Amidst the doom and gloom of Monday morning news stories, I found something intriguing. Apparently credibly Syrian sources, gathering in London, are claiming that Syrian President Bashar Assad's regime is doomed:
In 'unprecedented' conference held in British capital, former vice president claims 'people are hungry, their welfare robbed by corrupt elite.'
Efforts to bring down Syrian President Bashar Assad's regime have gained momentum in a public conference being held by his exiled opponents in London. The conference is chaired by former Vice President Abdel Halim Khaddam, who predicted that the days of the Syrian president were numbered.
Talking to a London Times reporter, under heavy security, Khaddam claimed that the corruption and the exploitation of power distanced Assad Jr. from Syrian citizens.
"This regime is doomed," the exiled politician ruled. "He must use harsh oppression means, while the people are hungry and see their welfare being robbed by the corrupt elite."
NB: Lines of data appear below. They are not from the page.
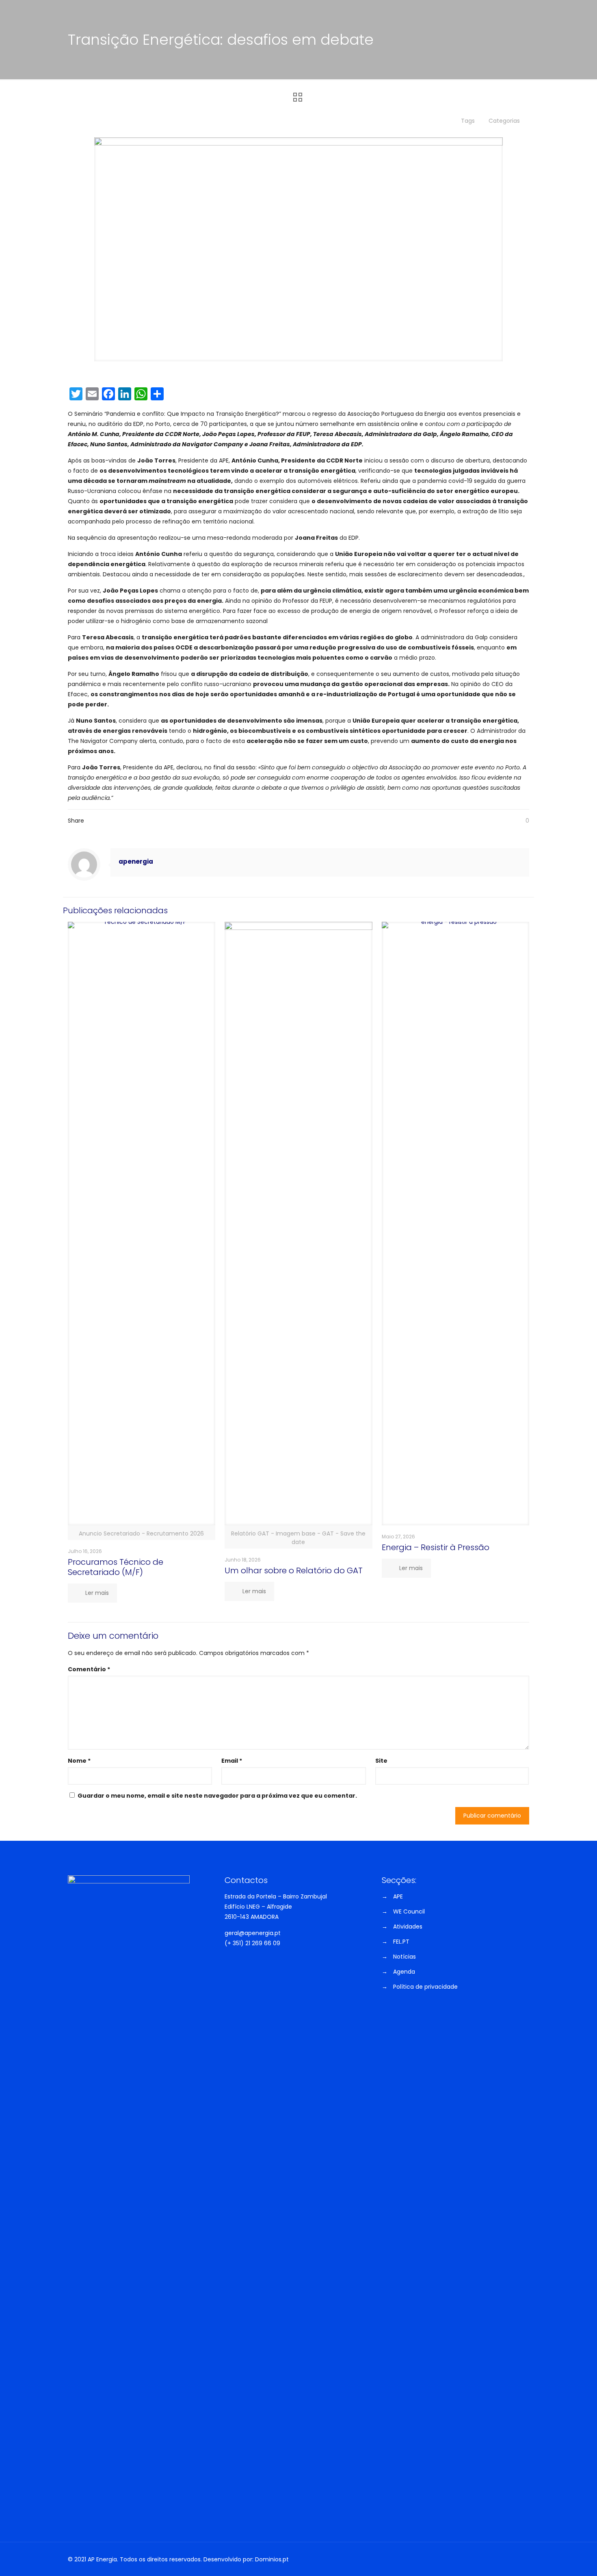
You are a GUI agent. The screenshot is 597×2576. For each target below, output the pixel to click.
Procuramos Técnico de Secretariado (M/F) (115, 1567)
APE (398, 1896)
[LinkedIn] (495, 2560)
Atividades (407, 1926)
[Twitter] (476, 2560)
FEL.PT (401, 1941)
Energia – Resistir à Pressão (435, 1547)
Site (381, 1761)
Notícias (404, 1957)
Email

The front headed by 74-year-old Khaddam claims that it is supported by 75 senior figures from across the Syrian political spectrum, who are currently in exile, including members of the Muslim Brotherhood movement, which is illegal in Damascus.
There have, of course, been noises about this ever since Rafik Hariri's assassination, but this is the first time that politicians — normally the most conservative of all actors — have gathered together publicly to make noises about Assad's downfall. Although Syria gets little press, there is no doubt that it was one of the major fomenters of trouble in the Middle East. It's one of Iran's favorite allies (here's just one small example of their buddy-buddy behavior); and, acting in concert with its friend Iran, it finances Hezbollah, which is a major player in stirring up trouble between Israel and the Palestinians.
Of course, since nothing is perfect, it is a little unnerving to see that this very public anti-Assad cabal includes the notorious, and very well-established, Muslim Brotherhood, which has committed itself to seeing a Caliphate established in the United States. Still, one possible victory at a time. With regimes as repressive and corrupt as those in Syria and Iran, I think it is only a matter of time before they implode. The question then, of course, is whether the resulting wreckage gives birth to some semblance of a liberal democracy, or whether the resulting "cur"e is worse than the sickness.